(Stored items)
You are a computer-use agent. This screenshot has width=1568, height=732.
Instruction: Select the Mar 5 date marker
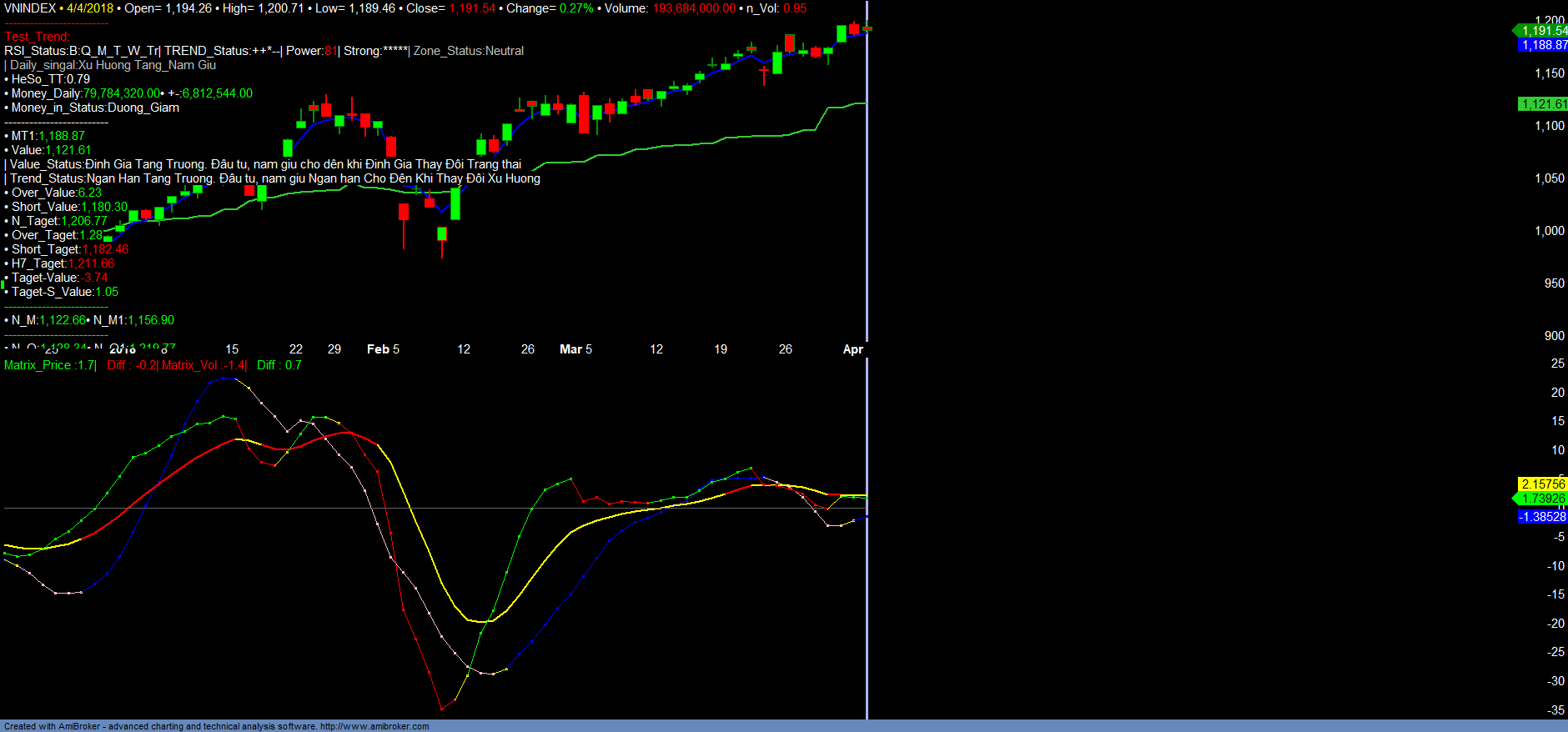(575, 349)
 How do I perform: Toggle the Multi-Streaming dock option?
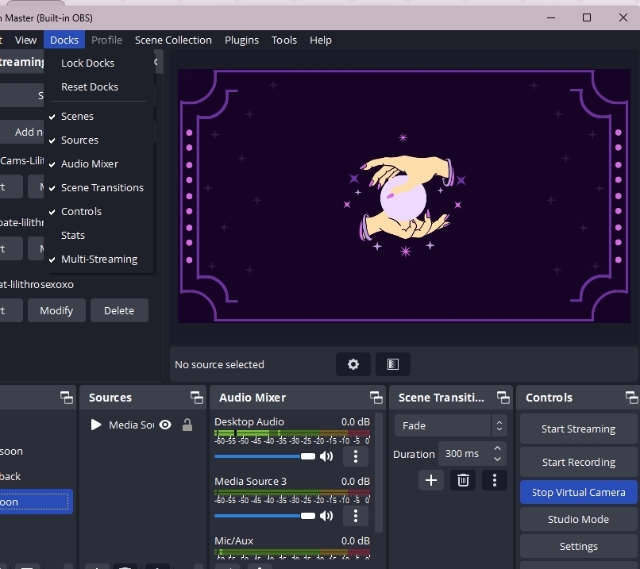(99, 260)
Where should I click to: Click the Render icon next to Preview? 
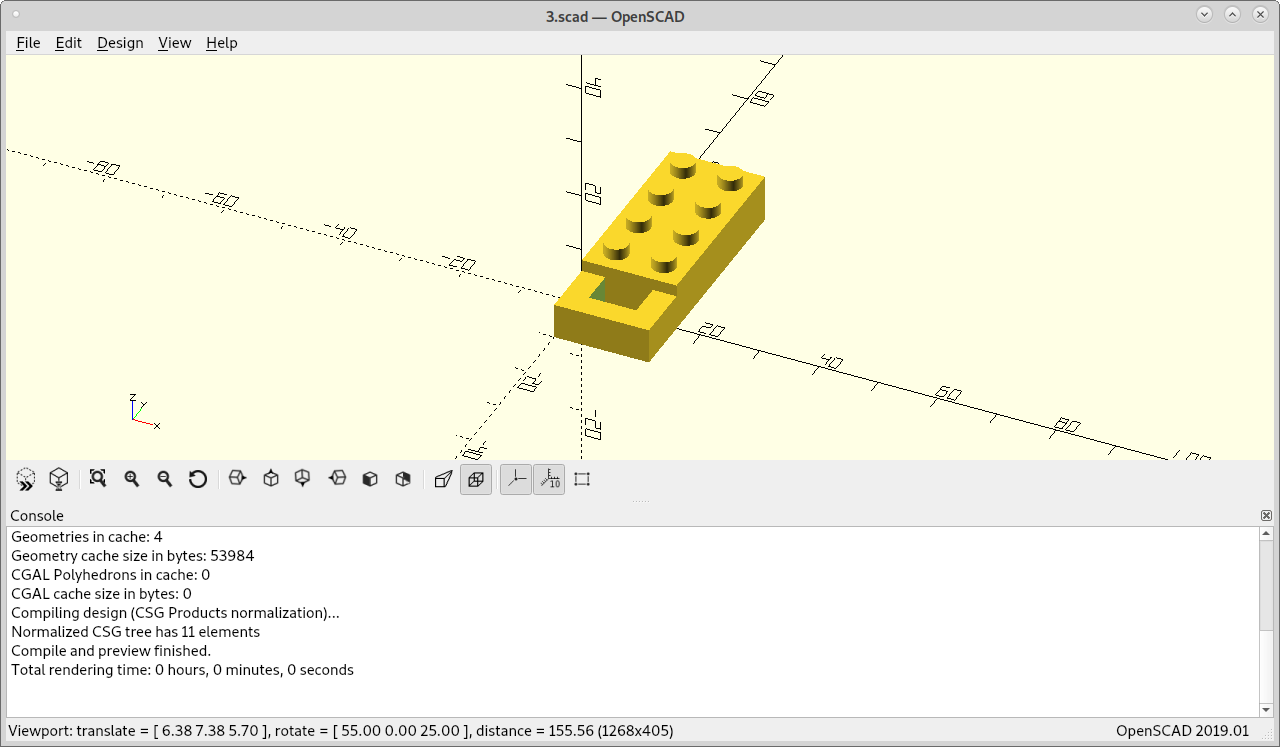59,479
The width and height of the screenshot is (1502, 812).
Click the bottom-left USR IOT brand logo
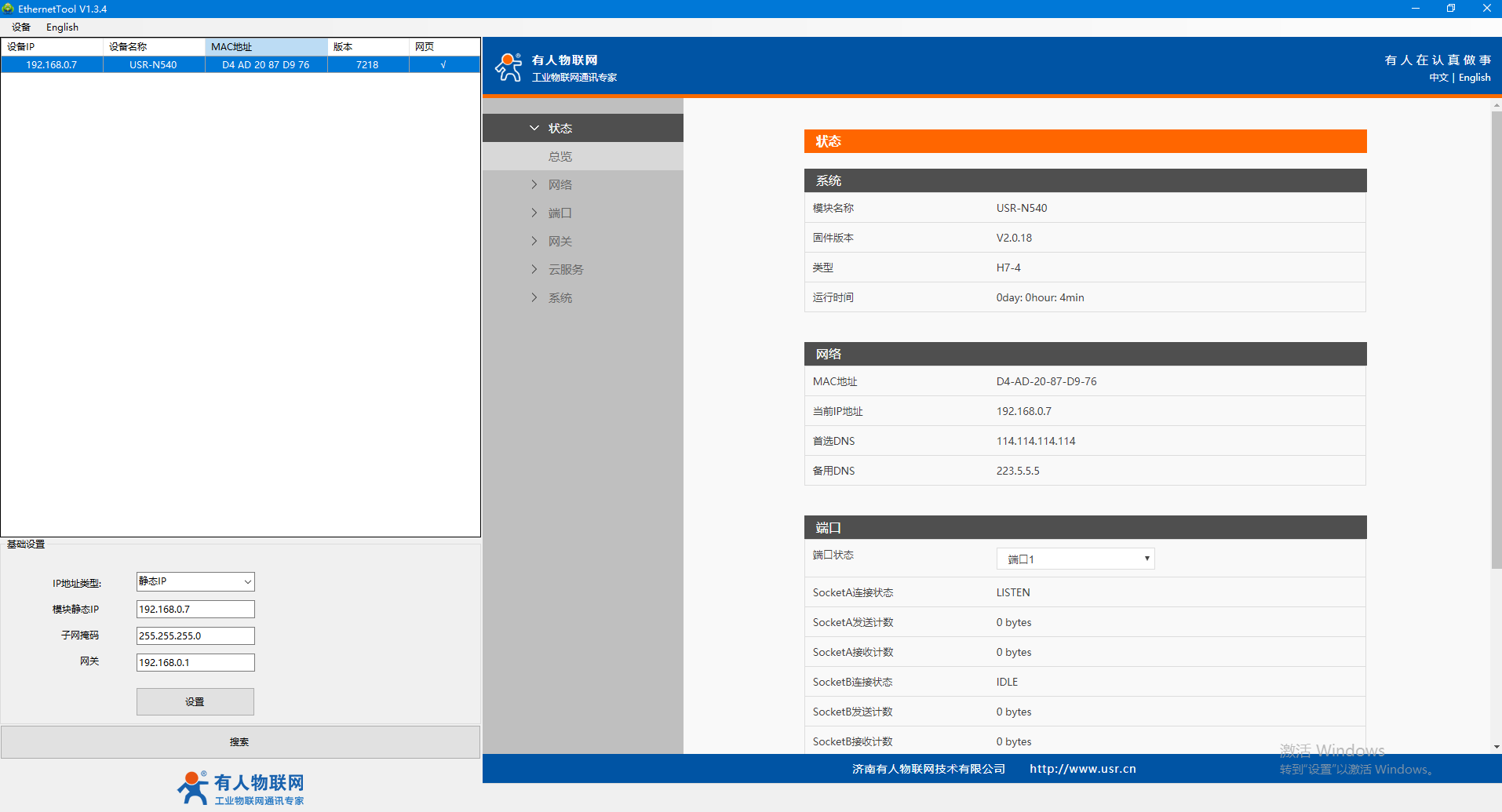[240, 788]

- WHAT IS NEEDED -
Transcribe exactly the lines from the one with "The width and" to the last line of the records, both included, so that no picture appears in the copy.

- SOLUTION BELOW -
The width and height of the screenshot is (1502, 812).
Click the bottom-left USR IOT brand logo
[240, 788]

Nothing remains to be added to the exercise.